I have code with looks something like:
I was trying to avoid putting it in a Task.Run because it is async and should run fine on the main thread
However it does not do a context switch (and will run forever), unless I insert a Task.Delay into the loop
Is there a better way of achieving this (Without Task.Run)?
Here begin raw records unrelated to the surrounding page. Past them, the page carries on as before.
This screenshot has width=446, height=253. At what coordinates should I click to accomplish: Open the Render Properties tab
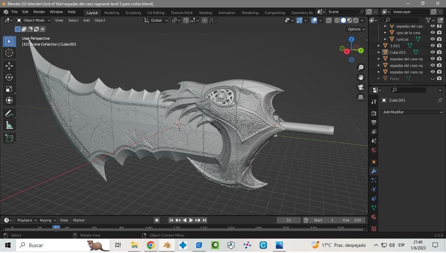point(374,113)
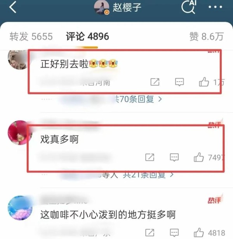The image size is (233, 239).
Task: Share the '戏真多啊' comment
Action: [x=150, y=157]
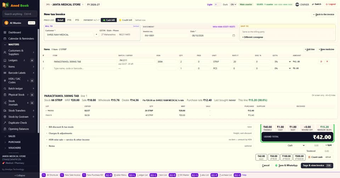Click the Add line button
This screenshot has width=340, height=178.
pos(310,49)
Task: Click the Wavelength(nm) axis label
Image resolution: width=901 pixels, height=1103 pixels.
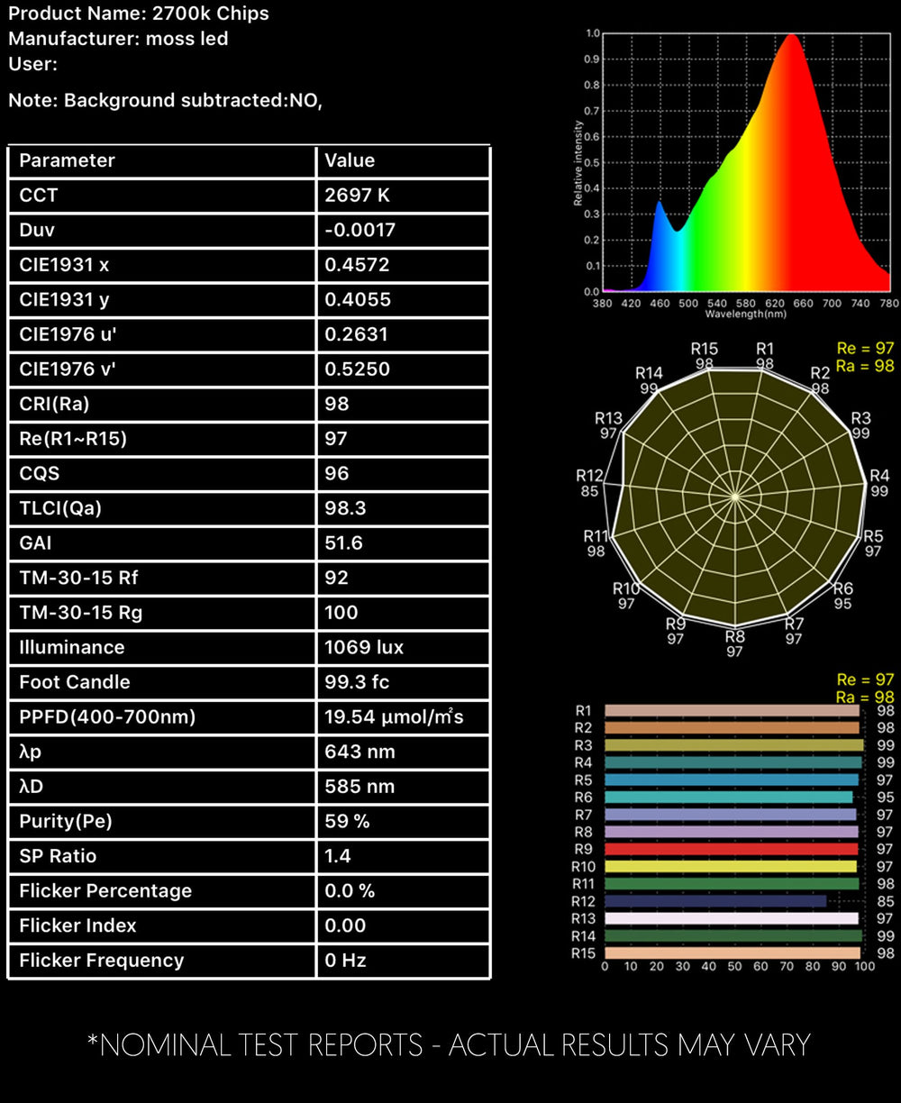Action: tap(748, 314)
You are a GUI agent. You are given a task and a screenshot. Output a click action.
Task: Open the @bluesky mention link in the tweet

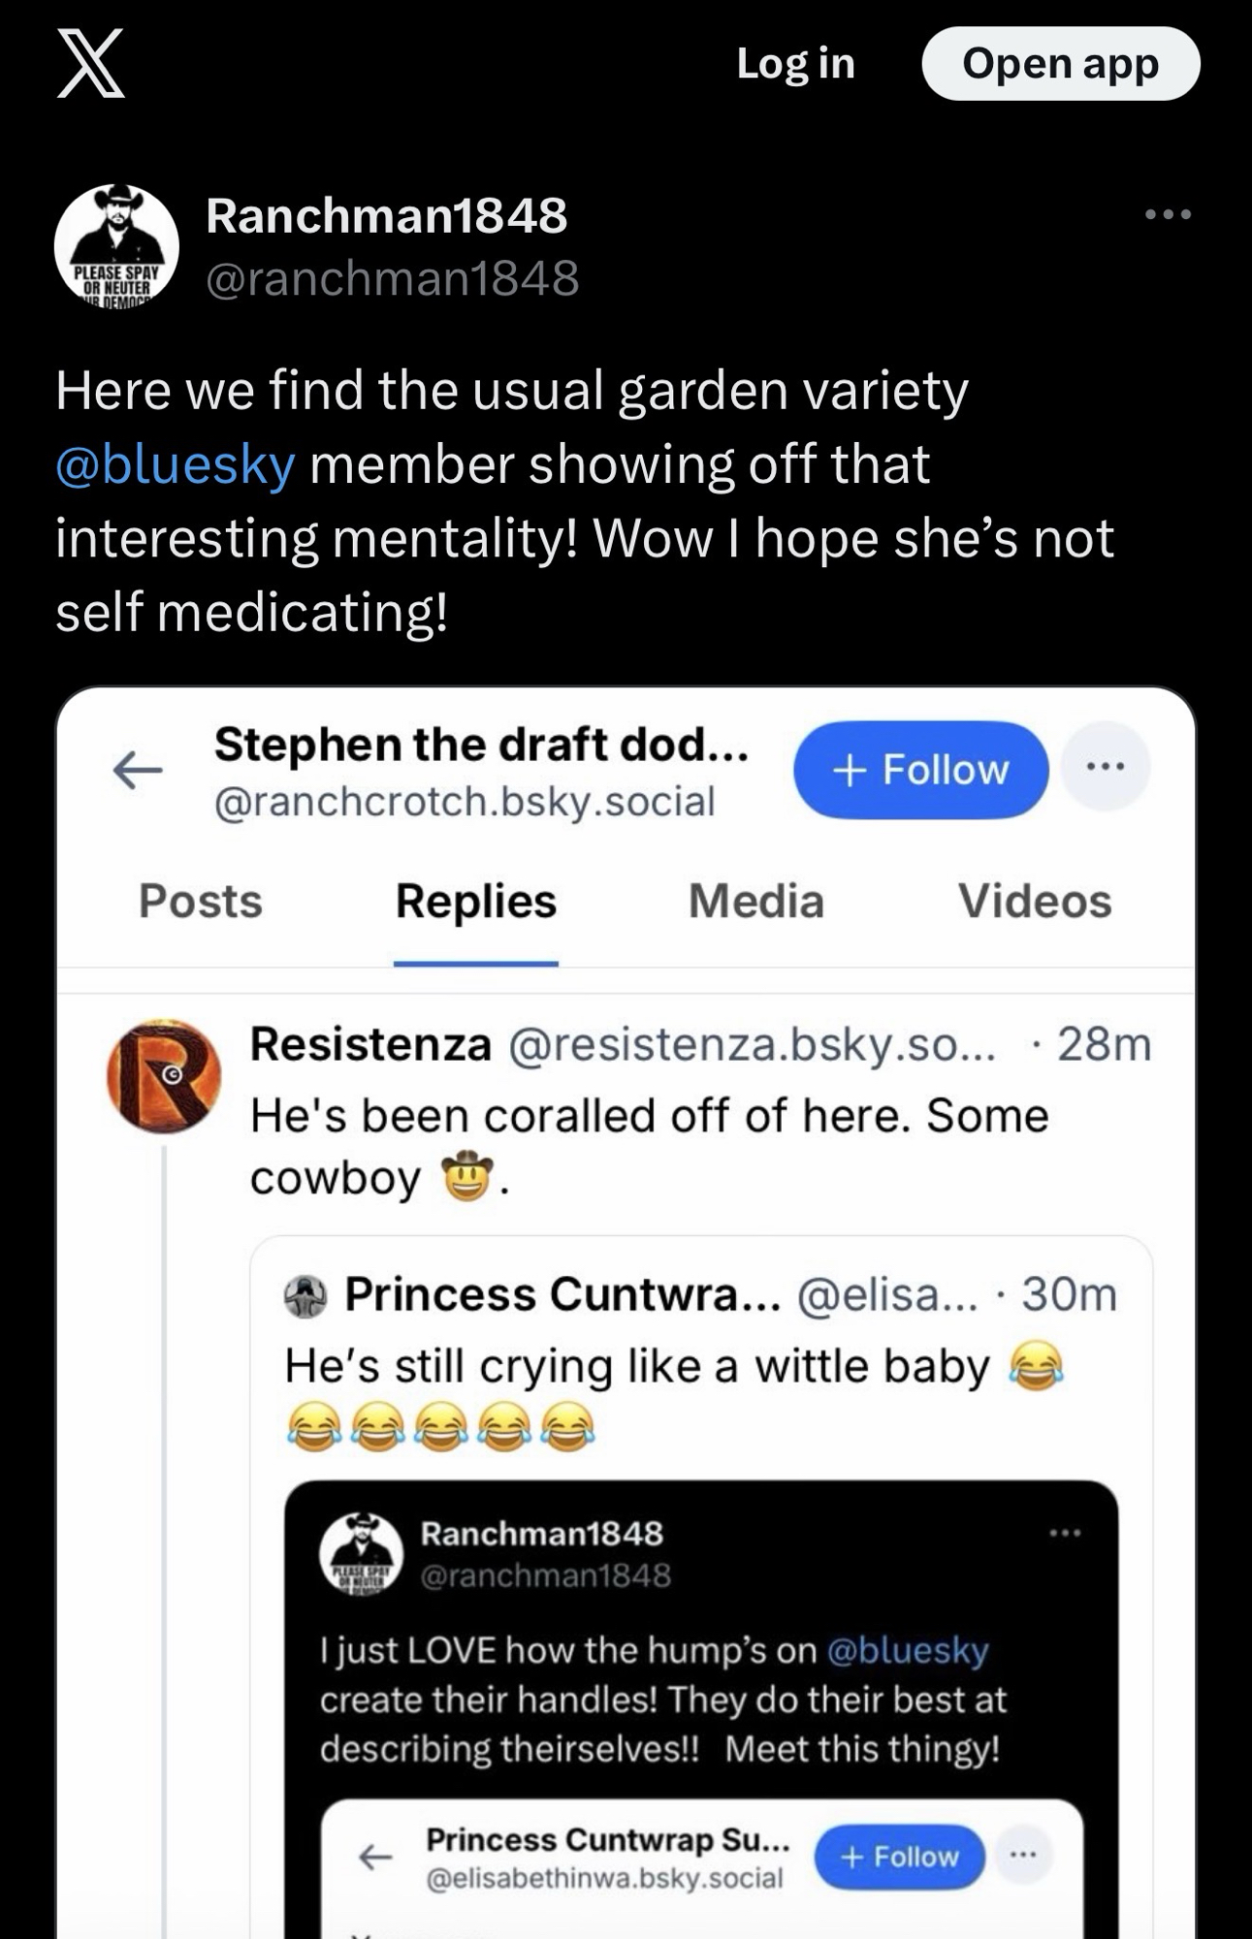click(x=176, y=463)
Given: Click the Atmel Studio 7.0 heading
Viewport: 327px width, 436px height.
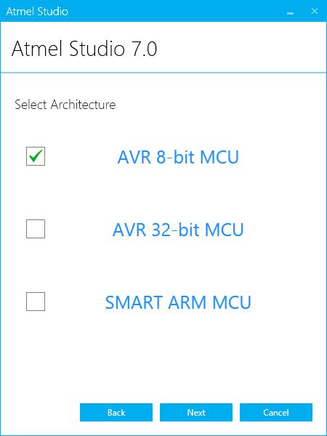Looking at the screenshot, I should (84, 49).
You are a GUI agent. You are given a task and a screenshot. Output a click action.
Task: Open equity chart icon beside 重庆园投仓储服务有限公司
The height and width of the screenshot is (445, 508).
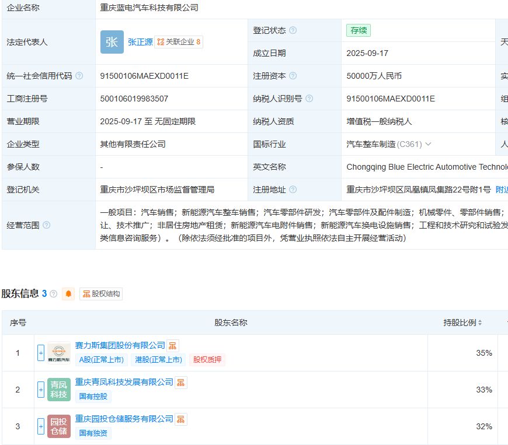[181, 419]
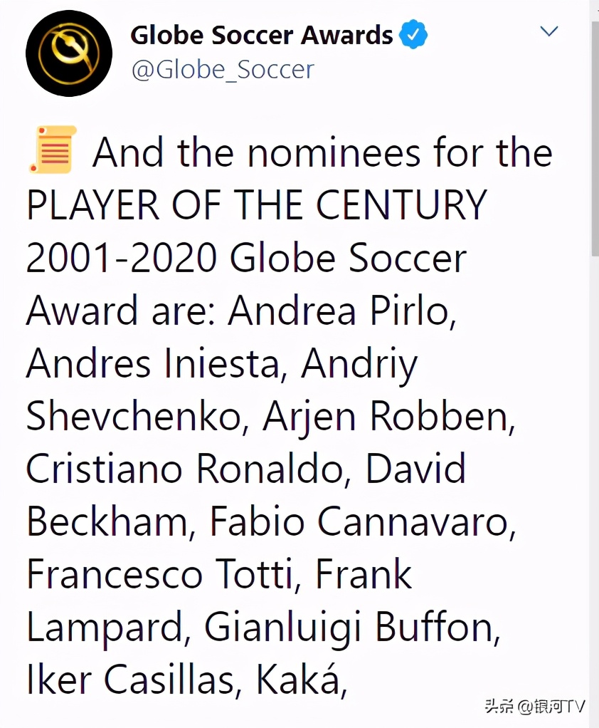Click the 头条@银河TV watermark
The height and width of the screenshot is (728, 599).
coord(535,707)
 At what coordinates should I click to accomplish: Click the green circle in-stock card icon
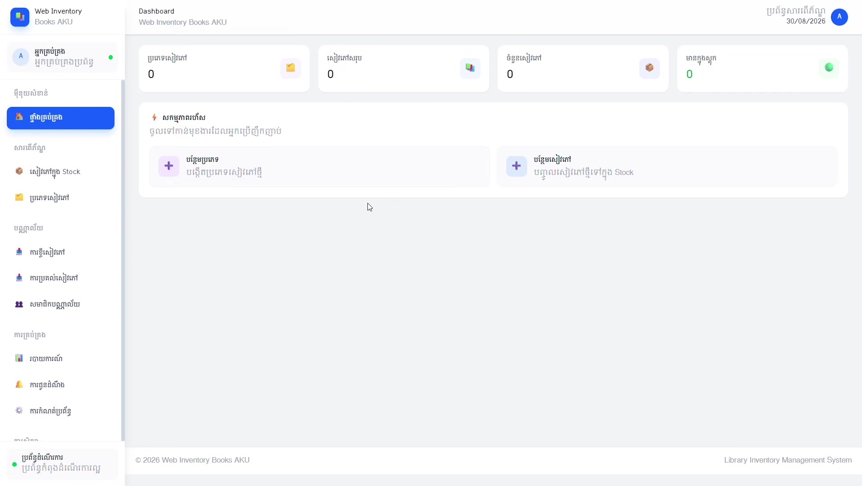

var tasks = new List<Task>();
var cts = new CancellationTokenSource();
tasks.Add(DoSomething(cts.Token));
cts.Cancel();
Task.WaitAll(tasks.ToArray());
Console.WriteLine("Done");
async Task DoSomething(CancellationToken ct)
{
while (!ct.IsCancellationRequested)
{
await Task.CompletedTask;
await Task.Delay(1); // Without this is doesn't do context switch
}
}
I'm trying to unit test cancellation when I have a heavy workload an encountered this problem.
Try
async Task DoSomething(CancellationToken ct)
{
while (!ct.IsCancellationRequested)
{
//await Task.CompletedTask; //you can omit this line
await Task.Yield();
}
}
If you want to simulate a cancelable operation, the simplest way is probably this:
Task DoSomething(CancellationToken cancellationToken)
{
return Task.Delay(Timeout.Infinite, cancellationToken);
}
The cancellationToken
parameter has canceling semantics , meaning that when the token is canceled, the Task
will transition to the Canceled
state. If you want it to have stopping semantics, which is the non standard semantics for a CancellationToken
, you could do this:
async Task DoSomething(CancellationToken stoppingToken)
{
try { await Task.Delay(Timeout.Infinite, stoppingToken); }
catch (OperationCanceledException) { }
}
Now when the token is canceled, the Task
will transition to the RanToCompletion
state. Be aware that it's extremely rare to see a CancellationToken
parameter with stopping semantics in the standard .NET libraries.